While I wait for that to show up let’s play with trex more and see if I can get some graphable output from it.

It was at this point I discovered that “stateful” mode was basically deprech, and I should be using “ASTF” mode instead.
ASTF is basically stateful but instead of yaml and local running, you run a daemon in astf mode and connect to it over zmq.
There’s only one library to make this sane… And it’s in python.
This however turned out to be not too horrible in the end.

trex-screenshot-02

trex-console has a cute tui mode

down the rabbit hole we go

Bit more googling lead me to this: astf_example.py

I can kinda work with this. If I can get those stats on some interval…

while c.is_traffic_active():
      stats = c.get_stats()
      timestamp = time.mktime(datetime.datetime.now().timetuple()) * 1000
      statsArray.append(JsonOutput(timestamp, stats))
      time.sleep(0.5)
outputFile = open(outputPath, "w")
outputFile.write(json.dumps(statsArray, default=vars))

:neat:
Don’t judge my dogshit python abilities
I think I got the math right when I modified that function…
It ain’t matter though b/c that’s just for my human-readable while the test is running

time to make it clean

Before making graphs I wanted to isolate and repo-ize my work so far.
This ended up being a lot harder than it should have been.
I’m probably violating licenses, but whatever, this is nonprofit.

graphs, glorious graphs

Now to figure out how to make pretty graphs with all this data.
It didn’t take too long to get something with chart.js and canvas working.

trex-test-graph-01

Ugly, for now.

After a fair amount of farting around with graph params and other small things, I had myself a lil nodejs (yes, js. yes, the actual api is in python. no I will not be answering your questions at this time.) blob that would take a hjson file of profiles and settings to run and generate graphs for, and like, run it.
The way I ended up doing it was gross at every step. But. It works.
Feelsgood.

prettier trex graph

The emix2 profile is killer.
full json stats here

As you can see (I’m assuming you clicked the json link), there’s plenty of stats that I’m not even looking at yet.

next steps

I’ve bundled up all the code used in this post in this repo.
Do with it what you will. I only ask that if you use this in a commercial product, you give me a free copy. Otherwise I’m going to pirate it.

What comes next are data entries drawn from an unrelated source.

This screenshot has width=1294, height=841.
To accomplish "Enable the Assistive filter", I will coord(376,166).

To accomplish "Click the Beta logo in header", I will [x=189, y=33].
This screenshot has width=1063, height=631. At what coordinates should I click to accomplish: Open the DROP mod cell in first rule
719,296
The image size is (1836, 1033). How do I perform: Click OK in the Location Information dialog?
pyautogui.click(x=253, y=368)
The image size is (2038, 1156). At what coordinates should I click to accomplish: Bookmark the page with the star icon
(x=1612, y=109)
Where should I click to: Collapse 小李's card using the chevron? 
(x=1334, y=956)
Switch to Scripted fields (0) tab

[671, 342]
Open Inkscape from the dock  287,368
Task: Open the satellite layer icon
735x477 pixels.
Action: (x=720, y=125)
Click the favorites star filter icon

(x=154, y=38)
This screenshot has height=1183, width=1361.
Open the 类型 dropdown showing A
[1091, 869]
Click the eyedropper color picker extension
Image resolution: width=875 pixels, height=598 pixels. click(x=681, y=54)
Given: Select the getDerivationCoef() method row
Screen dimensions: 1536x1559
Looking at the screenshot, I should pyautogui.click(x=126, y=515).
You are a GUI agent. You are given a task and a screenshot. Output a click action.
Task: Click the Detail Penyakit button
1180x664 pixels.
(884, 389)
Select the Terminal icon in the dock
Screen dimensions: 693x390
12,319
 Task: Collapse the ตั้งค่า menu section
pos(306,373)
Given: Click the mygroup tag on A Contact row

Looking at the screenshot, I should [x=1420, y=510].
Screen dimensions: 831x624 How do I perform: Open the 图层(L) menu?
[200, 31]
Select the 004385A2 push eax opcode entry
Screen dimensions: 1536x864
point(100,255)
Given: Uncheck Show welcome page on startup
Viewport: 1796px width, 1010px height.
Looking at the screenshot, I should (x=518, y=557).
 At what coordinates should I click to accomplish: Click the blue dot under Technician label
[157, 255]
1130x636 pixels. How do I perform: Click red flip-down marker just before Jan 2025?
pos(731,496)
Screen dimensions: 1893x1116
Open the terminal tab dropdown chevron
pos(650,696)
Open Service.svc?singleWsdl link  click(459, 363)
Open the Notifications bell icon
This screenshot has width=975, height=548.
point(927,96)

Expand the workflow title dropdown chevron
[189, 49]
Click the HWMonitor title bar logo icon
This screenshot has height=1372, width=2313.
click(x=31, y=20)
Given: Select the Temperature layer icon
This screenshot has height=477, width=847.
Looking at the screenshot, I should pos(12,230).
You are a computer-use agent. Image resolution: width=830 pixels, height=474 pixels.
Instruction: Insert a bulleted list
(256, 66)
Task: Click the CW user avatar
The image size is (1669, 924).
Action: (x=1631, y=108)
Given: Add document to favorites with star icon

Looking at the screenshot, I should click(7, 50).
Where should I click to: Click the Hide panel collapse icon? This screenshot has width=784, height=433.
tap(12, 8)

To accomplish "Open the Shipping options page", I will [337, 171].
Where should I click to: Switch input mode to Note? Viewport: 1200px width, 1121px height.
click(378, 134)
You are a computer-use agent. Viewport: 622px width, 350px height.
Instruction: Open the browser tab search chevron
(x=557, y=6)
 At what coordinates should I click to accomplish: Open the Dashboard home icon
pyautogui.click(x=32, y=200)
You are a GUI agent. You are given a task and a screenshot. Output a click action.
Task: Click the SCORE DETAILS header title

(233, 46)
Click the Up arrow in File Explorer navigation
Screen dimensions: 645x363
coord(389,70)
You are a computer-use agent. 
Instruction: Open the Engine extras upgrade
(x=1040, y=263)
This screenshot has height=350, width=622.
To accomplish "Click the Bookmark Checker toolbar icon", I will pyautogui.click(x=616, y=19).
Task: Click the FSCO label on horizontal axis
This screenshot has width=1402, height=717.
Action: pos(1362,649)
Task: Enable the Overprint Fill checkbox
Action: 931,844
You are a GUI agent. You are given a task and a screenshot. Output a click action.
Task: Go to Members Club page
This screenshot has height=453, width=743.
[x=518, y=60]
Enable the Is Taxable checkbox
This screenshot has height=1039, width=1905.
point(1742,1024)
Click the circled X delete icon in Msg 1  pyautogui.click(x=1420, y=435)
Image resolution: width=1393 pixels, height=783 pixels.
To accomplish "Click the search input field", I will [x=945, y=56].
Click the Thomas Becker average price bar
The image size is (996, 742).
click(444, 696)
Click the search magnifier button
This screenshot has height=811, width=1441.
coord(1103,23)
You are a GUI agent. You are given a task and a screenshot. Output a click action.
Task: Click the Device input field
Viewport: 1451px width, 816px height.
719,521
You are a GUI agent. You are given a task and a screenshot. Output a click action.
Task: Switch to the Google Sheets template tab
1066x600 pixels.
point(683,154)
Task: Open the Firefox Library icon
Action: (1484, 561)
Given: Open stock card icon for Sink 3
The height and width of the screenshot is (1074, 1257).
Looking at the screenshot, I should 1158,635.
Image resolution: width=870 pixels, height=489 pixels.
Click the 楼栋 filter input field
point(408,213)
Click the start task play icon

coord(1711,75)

I still need to run a suite of profiles through loopback to determine the “best” parameters for each given my test hardware.
After that I can actually run some repeatable tests on a real device!

It’d be neat to add a realtime graph in the cli, test duration progress bars, etc.
Maybe I’ll do that later today… Keep an eye on that repo for changes.

Oh, and I have that new cpu on the way!
I’ll probably do a part 2 with finalized benchmark sets when that comes in.